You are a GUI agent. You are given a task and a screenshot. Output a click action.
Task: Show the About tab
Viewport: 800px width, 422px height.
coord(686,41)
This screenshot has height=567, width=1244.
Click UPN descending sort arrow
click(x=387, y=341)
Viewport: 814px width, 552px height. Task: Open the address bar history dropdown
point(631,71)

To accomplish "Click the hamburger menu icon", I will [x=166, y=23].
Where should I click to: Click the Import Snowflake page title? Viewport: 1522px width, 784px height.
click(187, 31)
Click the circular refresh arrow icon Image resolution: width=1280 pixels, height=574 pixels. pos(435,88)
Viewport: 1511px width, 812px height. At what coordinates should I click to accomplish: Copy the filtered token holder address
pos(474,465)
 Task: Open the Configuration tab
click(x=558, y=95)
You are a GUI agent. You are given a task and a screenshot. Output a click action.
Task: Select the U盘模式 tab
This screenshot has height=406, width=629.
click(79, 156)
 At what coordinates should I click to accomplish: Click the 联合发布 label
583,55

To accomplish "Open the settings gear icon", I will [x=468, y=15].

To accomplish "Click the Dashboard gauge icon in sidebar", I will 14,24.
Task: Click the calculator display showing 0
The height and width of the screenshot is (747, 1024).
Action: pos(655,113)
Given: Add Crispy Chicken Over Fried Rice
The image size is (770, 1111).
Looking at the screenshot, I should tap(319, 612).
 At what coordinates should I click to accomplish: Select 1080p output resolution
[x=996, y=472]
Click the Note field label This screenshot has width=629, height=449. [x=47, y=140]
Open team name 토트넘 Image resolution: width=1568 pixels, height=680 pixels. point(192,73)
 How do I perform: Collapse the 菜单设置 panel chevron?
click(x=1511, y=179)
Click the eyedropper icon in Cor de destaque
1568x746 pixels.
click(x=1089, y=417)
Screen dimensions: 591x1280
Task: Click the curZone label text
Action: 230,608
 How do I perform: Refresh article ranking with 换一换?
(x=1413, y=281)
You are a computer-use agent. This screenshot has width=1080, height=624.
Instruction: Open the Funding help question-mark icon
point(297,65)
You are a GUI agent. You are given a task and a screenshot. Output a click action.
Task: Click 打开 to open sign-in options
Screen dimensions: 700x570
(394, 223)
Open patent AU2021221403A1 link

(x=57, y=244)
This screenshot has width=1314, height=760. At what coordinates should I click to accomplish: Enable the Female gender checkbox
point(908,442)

....................

* _Aim of the exercise_
Convert every one of the rows above into a two-column Markdown table headed Number and Text. Put each non-blank line in its own entry, numbered in order, and leave out blank lines.

* _Result of the exercise_
| Number | Text |
|---|---|
| 1 | You are a GUI agent. You are given a task and a screenshot. Output a click action. |
| 2 | Task: Show the About tab |
| 3 | Viewport: 800px width, 422px height. |
| 4 | coord(686,41) |
| 5 | This screenshot has height=567, width=1244. |
| 6 | Click UPN descending sort arrow |
| 7 | click(x=387, y=341) |
| 8 | Viewport: 814px width, 552px height. Task: Open the address bar history dropdown |
| 9 | point(631,71) |
| 10 | To accomplish "Click the hamburger menu icon", I will [x=166, y=23]. |
| 11 | Where should I click to: Click the Import Snowflake page title? Viewport: 1522px width, 784px height. |
| 12 | click(187, 31) |
| 13 | Click the circular refresh arrow icon Image resolution: width=1280 pixels, height=574 pixels. pos(435,88) |
| 14 | Viewport: 1511px width, 812px height. At what coordinates should I click to accomplish: Copy the filtered token holder address |
| 15 | pos(474,465) |
| 16 |  Task: Open the Configuration tab |
| 17 | click(x=558, y=95) |
| 18 | You are a GUI agent. You are given a task and a screenshot. Output a click action. |
| 19 | Task: Select the U盘模式 tab |
| 20 | This screenshot has height=406, width=629. |
| 21 | click(79, 156) |
| 22 |  At what coordinates should I click to accomplish: Click the 联合发布 label |
| 23 | 583,55 |
| 24 | To accomplish "Open the settings gear icon", I will [x=468, y=15]. |
| 25 | To accomplish "Click the Dashboard gauge icon in sidebar", I will 14,24. |
| 26 | Task: Click the calculator display showing 0 |
| 27 | The height and width of the screenshot is (747, 1024). |
| 28 | Action: pos(655,113) |
| 29 | Given: Add Crispy Chicken Over Fried Rice |
| 30 | The image size is (770, 1111). |
| 31 | Looking at the screenshot, I should tap(319, 612). |
| 32 |  At what coordinates should I click to accomplish: Select 1080p output resolution |
| 33 | [x=996, y=472] |
| 34 | Click the Note field label This screenshot has width=629, height=449. [x=47, y=140] |
| 35 | Open team name 토트넘 Image resolution: width=1568 pixels, height=680 pixels. point(192,73) |
| 36 |  How do I perform: Collapse the 菜单设置 panel chevron? |
| 37 | click(x=1511, y=179) |
| 38 | Click the eyedropper icon in Cor de destaque |
| 39 | 1568x746 pixels. |
| 40 | click(x=1089, y=417) |
| 41 | Screen dimensions: 591x1280 |
| 42 | Task: Click the curZone label text |
| 43 | Action: 230,608 |
| 44 |  How do I perform: Refresh article ranking with 换一换? |
| 45 | (x=1413, y=281) |
| 46 | You are a computer-use agent. This screenshot has width=1080, height=624. |
| 47 | Instruction: Open the Funding help question-mark icon |
| 48 | point(297,65) |
| 49 | You are a GUI agent. You are given a task and a screenshot. Output a click action. |
| 50 | Task: Click 打开 to open sign-in options |
| 51 | Screen dimensions: 700x570 |
| 52 | (394, 223) |
| 53 | Open patent AU2021221403A1 link |
| 54 | (x=57, y=244) |
| 55 | This screenshot has width=1314, height=760. At what coordinates should I click to accomplish: Enable the Female gender checkbox |
| 56 | point(908,442) |